Cavalerio's engine closed the gap between it and the Warhound. He had to kill it before the Reaver was in a position to help. Individually, neither of the enemy machines were a match for his Warlord, but working together, they could potentially bring him down if he were not careful.

The Warhound swayed as it picked itself up, its weapon limbs shaking like a dog climbing from the water. Its shields burbled and sparked, and Cavalerio read a flaring convergence of energy gaps clustered around the engine's hip.

Information updates sluiced around him and he updated his situational awareness, feeling the danger of the closing Reaver and knowing he didn't have much time.

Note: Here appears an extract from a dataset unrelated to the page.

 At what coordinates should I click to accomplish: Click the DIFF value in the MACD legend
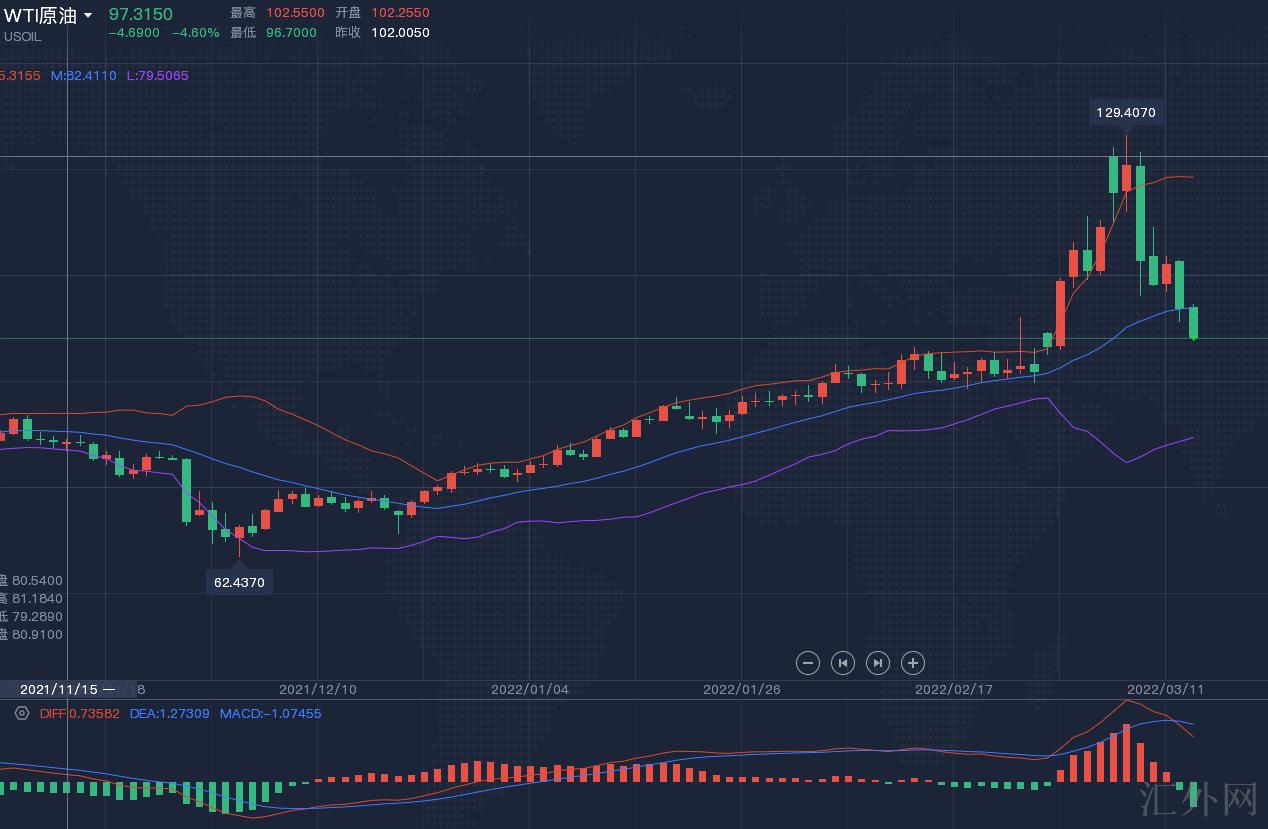(79, 713)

'Moderati! As soon as that Reaver comes into view, hit its upper carapace with a barrage from the carapace launcher. Three missile spread, five second intervals.'

'Yes, princeps.'

'Gun-servitor Hellas-88, slave weapon to my command.'

The implanted servitor wordlessly acknowledged his order, and Cavalerio felt the reassuring weight and industrial motion of the mega bolter as though it were part of his flesh. It was reckless to take command of the weapon from the servitor, who could fire it far more effectively than he could, but to make this kill, he wanted to feel the thunder.

Cavalerio surrendered to the engine's killing lust, guiding it with his own need to defeat their foe. With a thought, the mega bolter engaged and sawed off a furious hurricane of shells at the staggering Warhound's wounded hip.